[TEXT PROVIDED Boundary: Start]

© 2005 Oxford University Press
EDITORIAL |
An Apple a Day...Does It Really Keep the Doctor Away? The Current State of Cancer Chemoprevention
Affiliation of authors: Department of Thoracic/Head and Neck Medical Oncology, The University of Texas M. D. Anderson Cancer Center, Houston, Texas
Correspondence to: Edward S. Kim, MD, Department of Thoracic/Head and Neck Medical Oncology, The University of Texas M. D. Anderson Cancer Center, 1515 Holcombe Blvd, Box 432, Houston, TX 77030 (e-mail: edkim@mdanderson.org).
| The first 150 words of the full text of this article appear below. |
The use of natural agents as medicinal treatments has a long history. The Greek physician Hippocrates (circa 400 BCE) was one of the earliest proponents of nutritional healing. His favorite remedies were apples, dates, and barley mush (1). The term "chemoprevention," which was coined in 1976 (2), describes the use of specific natural, synthetic, or biologic agents to reverse, suppress, or prevent the development of disease.

[TEXT PROVIDED Boundary: End]

▸ **PROBLEM**
Carry on writing the editorial on cancer chemoprevention from its last sentence. The material that follows has no connection to the editorial above.

[SOURCE DATA Boundary: Start]

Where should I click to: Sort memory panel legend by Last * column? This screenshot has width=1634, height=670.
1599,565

[SOURCE DATA Boundary: End]
[SOURCE DATA Boundary: Start]

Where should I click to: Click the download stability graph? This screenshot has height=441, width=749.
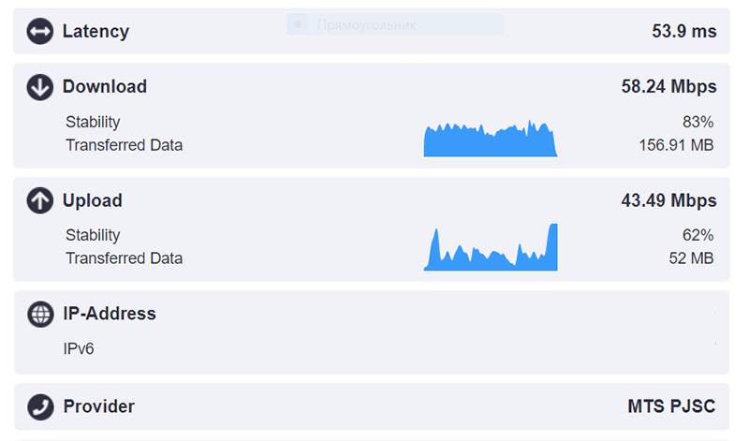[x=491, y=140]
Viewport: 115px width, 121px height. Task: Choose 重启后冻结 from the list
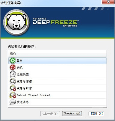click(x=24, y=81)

[SOURCE DATA Boundary: End]

▸ **EXERCISE OUTPUT**
Chemoprevention is an appealing approach to treating patients with a variety of medical conditions. For instance, cardiac patients who take low-dose aspirin do so in hopes of preventing a future ischemic event. Cancer chemoprevention's best model is early-stage breast cancer, for which hormonal agents are used to prevent recurrence and contralateral disease in patients with the appropriate hormone receptor status.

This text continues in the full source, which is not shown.